Problem: Would you transcribe each entry that follows word for word, minus the images?

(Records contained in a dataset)
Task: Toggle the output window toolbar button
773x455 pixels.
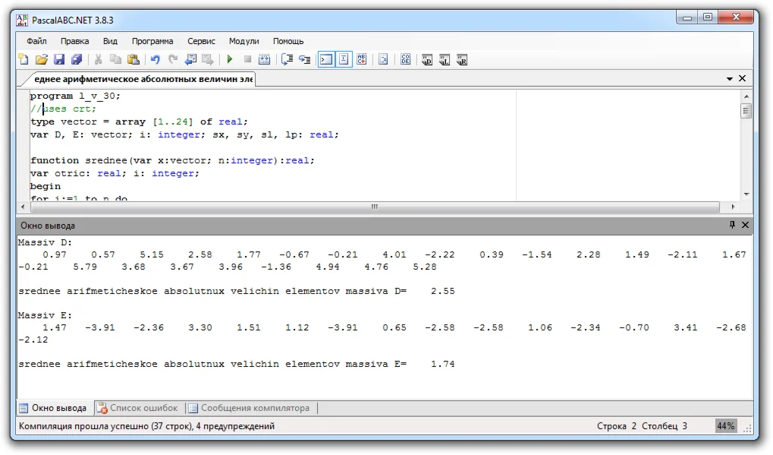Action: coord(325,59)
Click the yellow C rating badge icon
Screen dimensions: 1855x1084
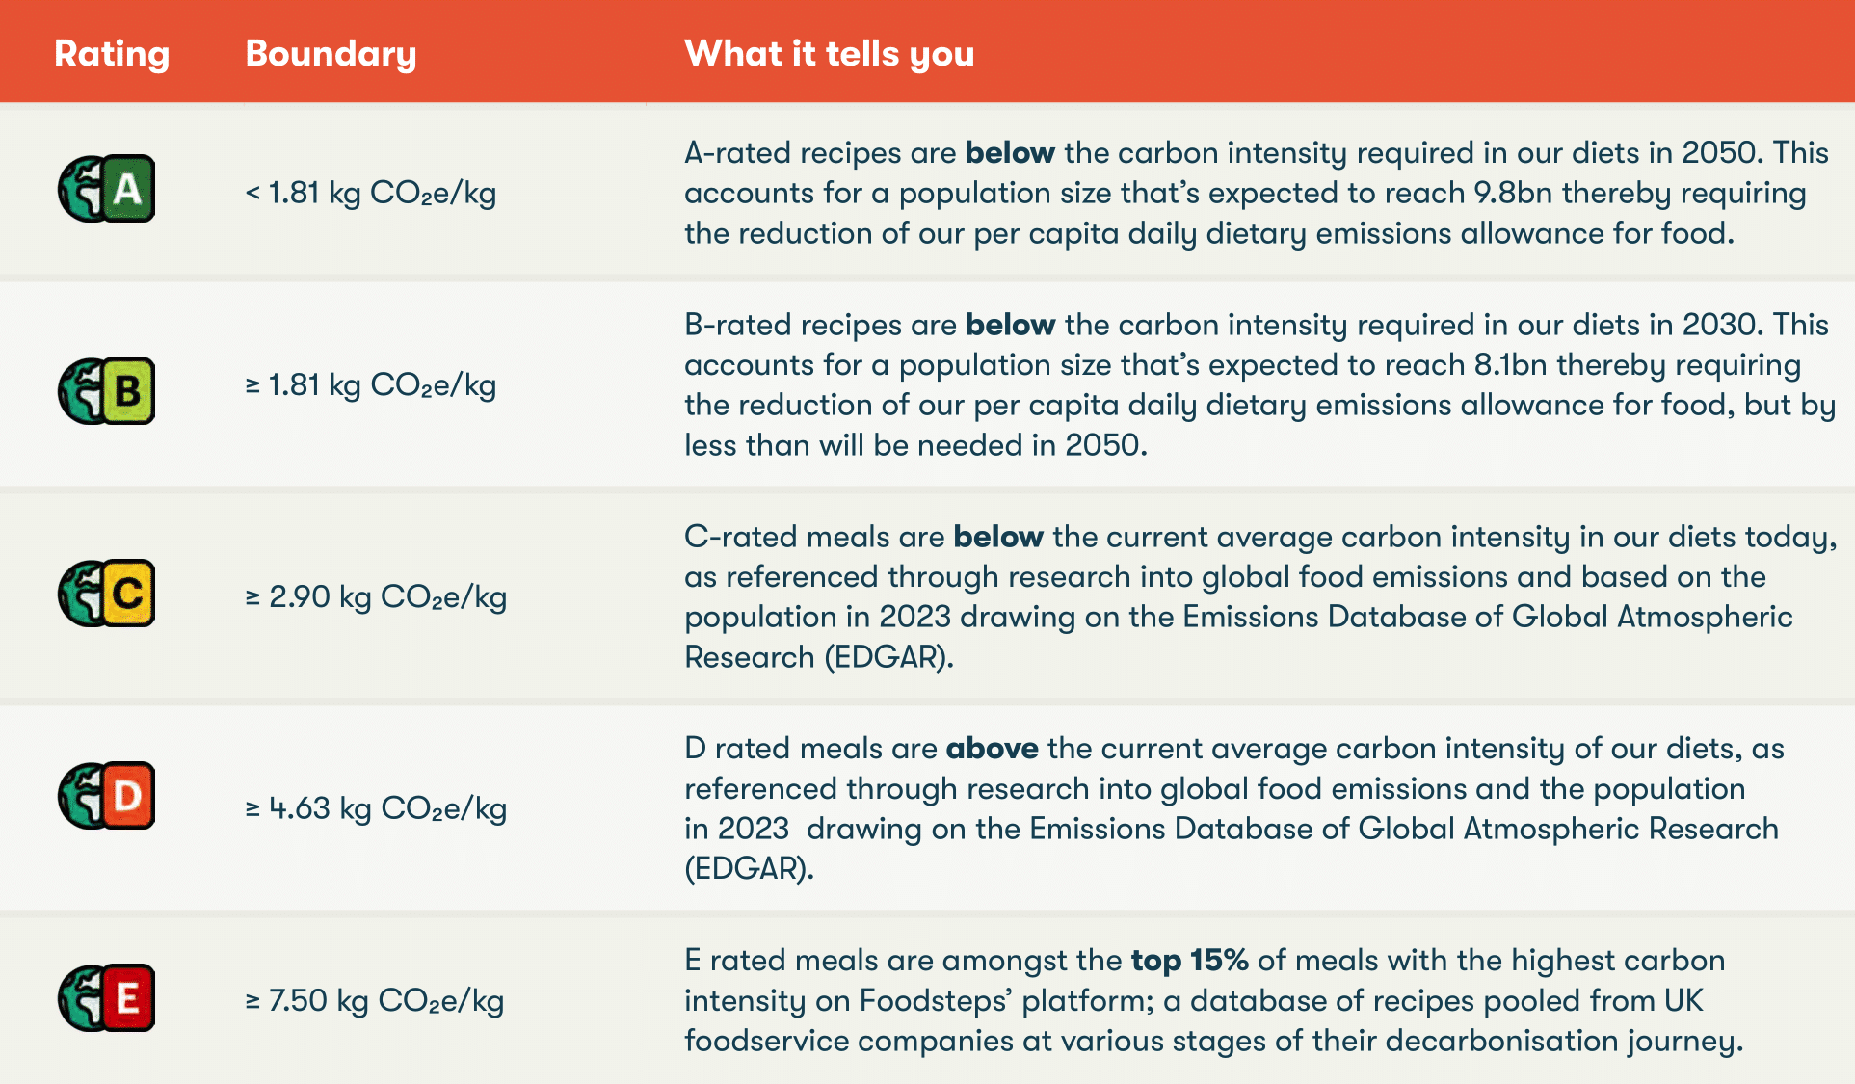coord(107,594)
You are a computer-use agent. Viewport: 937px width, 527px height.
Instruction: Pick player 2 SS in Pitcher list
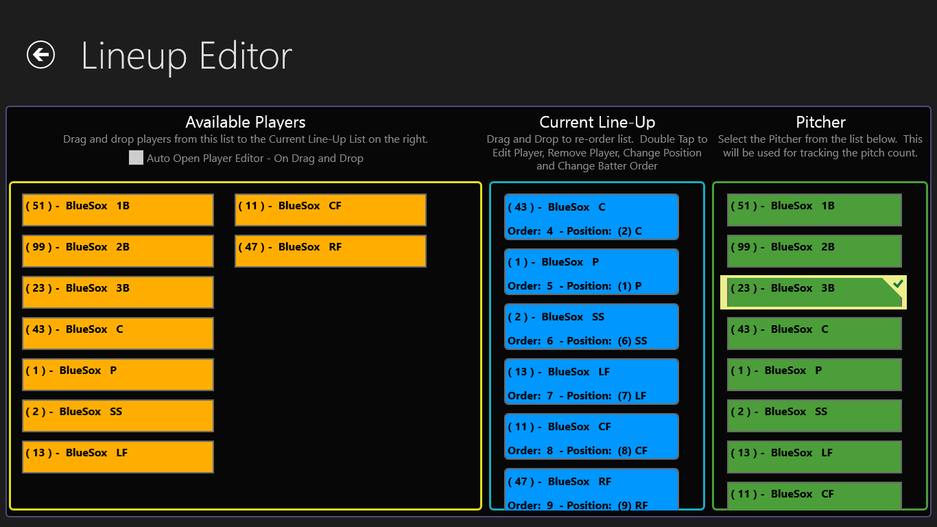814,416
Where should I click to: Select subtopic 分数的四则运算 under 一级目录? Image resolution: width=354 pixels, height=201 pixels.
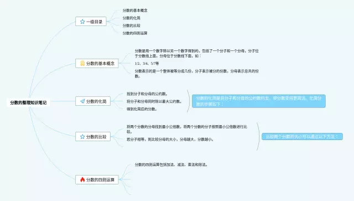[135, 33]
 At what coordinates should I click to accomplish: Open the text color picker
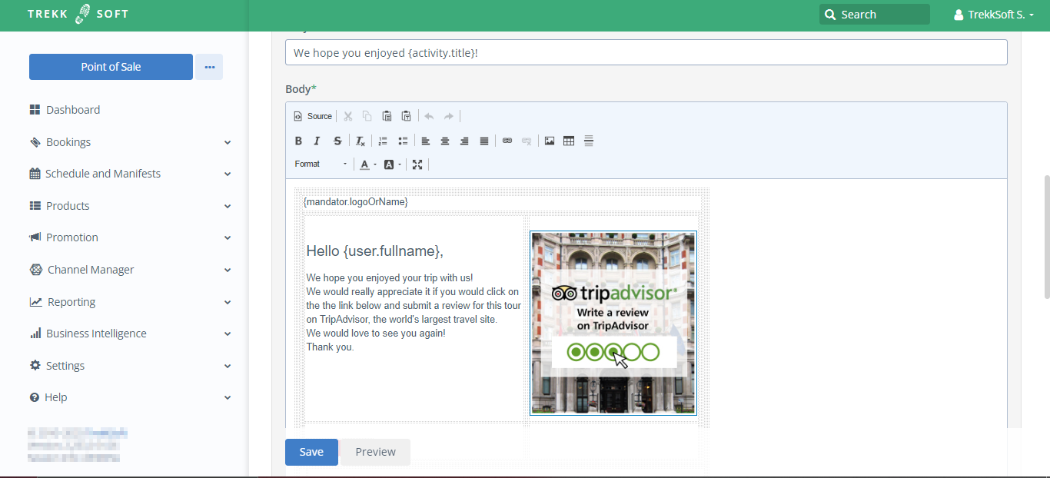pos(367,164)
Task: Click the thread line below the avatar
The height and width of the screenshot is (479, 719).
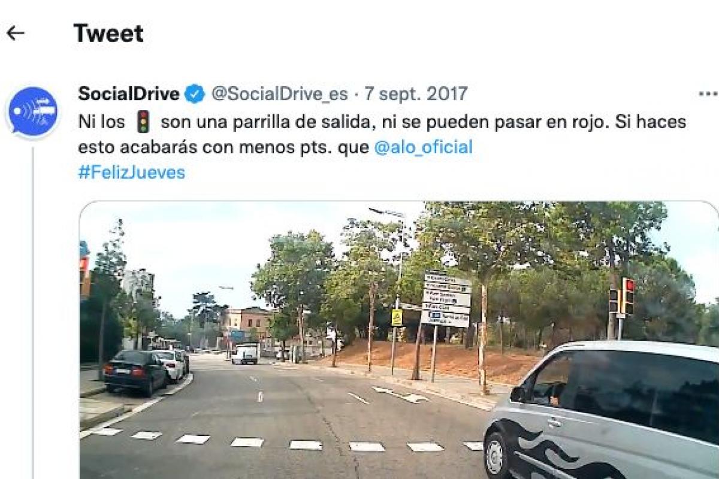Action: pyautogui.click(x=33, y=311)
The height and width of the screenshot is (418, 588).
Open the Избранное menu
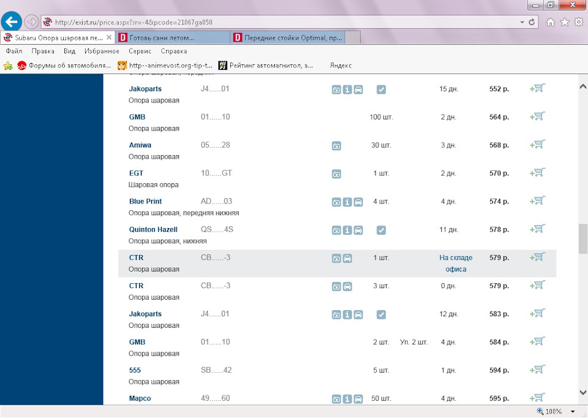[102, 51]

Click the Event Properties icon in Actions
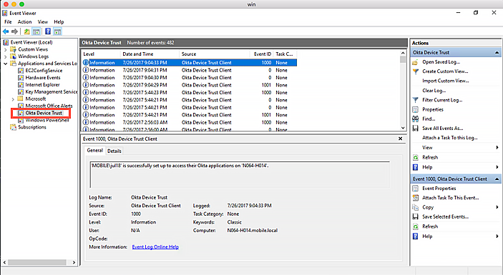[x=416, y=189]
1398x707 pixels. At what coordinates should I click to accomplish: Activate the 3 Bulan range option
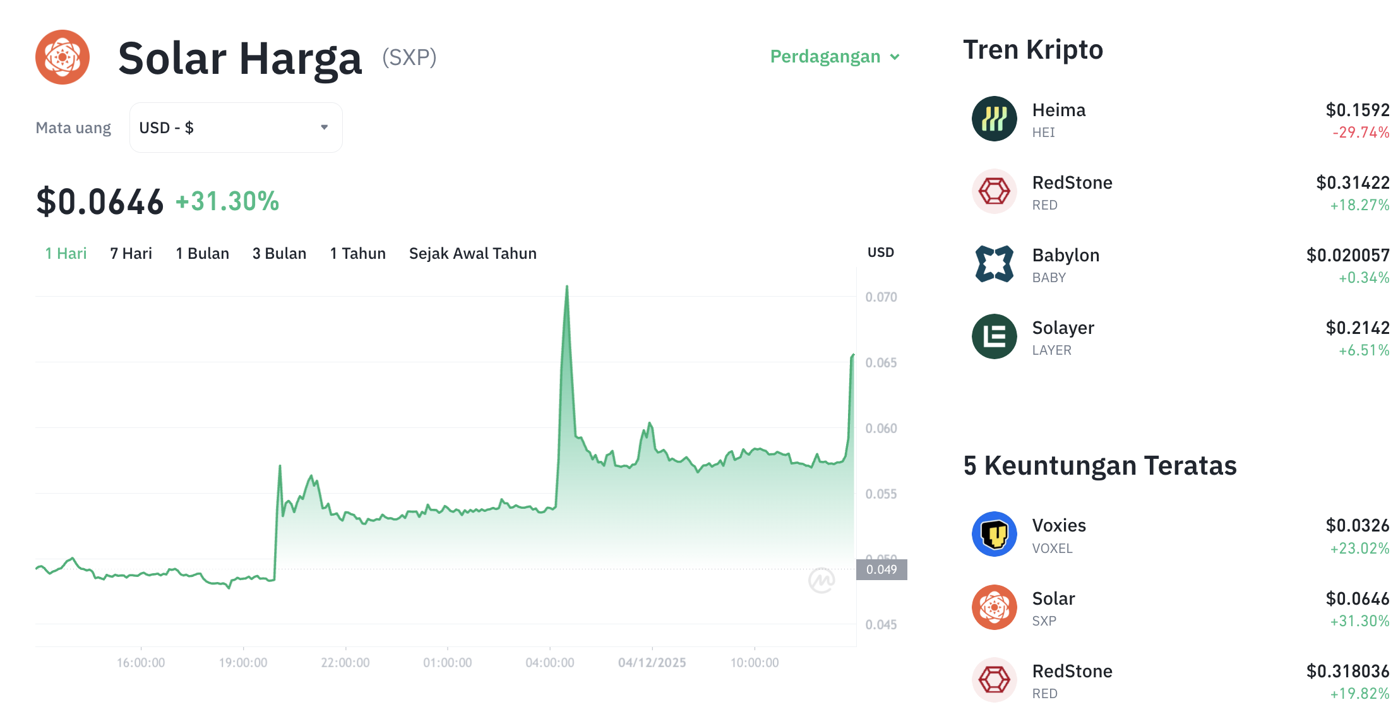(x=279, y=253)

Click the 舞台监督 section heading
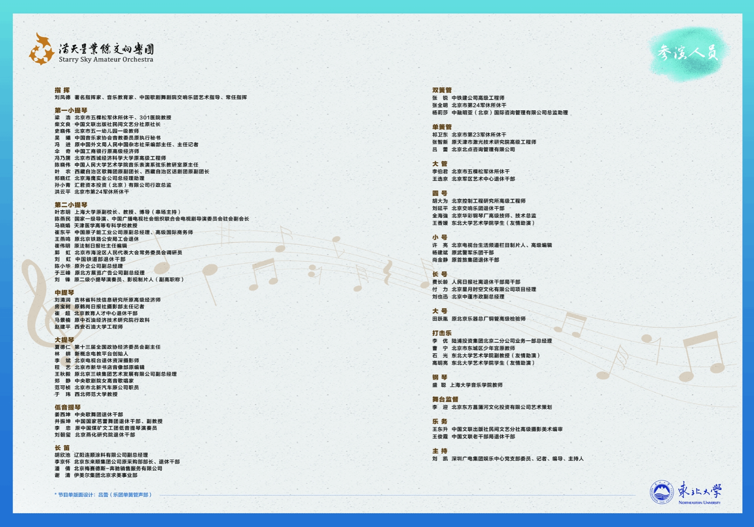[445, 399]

Final answer:
Task: Toggle the output window toolbar button
773x455 pixels.
Action: coord(325,59)
Click the yellow C rating badge icon
Screen dimensions: 1855x1084
coord(107,594)
You are a computer-use agent. Viewport: 937px width, 527px height.
Instruction: Pick player 2 SS in Pitcher list
814,416
Where should I click to: Select subtopic 分数的四则运算 under 一级目录? Image resolution: width=354 pixels, height=201 pixels.
[135, 33]
 At what coordinates should I click to accomplish: Open the text color picker
pos(367,164)
Task: Click the thread line below the avatar
The height and width of the screenshot is (479, 719).
Action: pyautogui.click(x=33, y=311)
The height and width of the screenshot is (418, 588).
Open the Избранное menu
[102, 51]

Click the Event Properties icon in Actions
[x=416, y=189]
1398x707 pixels. At what coordinates should I click to accomplish: Activate the 3 Bulan range option
(x=279, y=253)

Click the 舞台监督 section heading
[445, 399]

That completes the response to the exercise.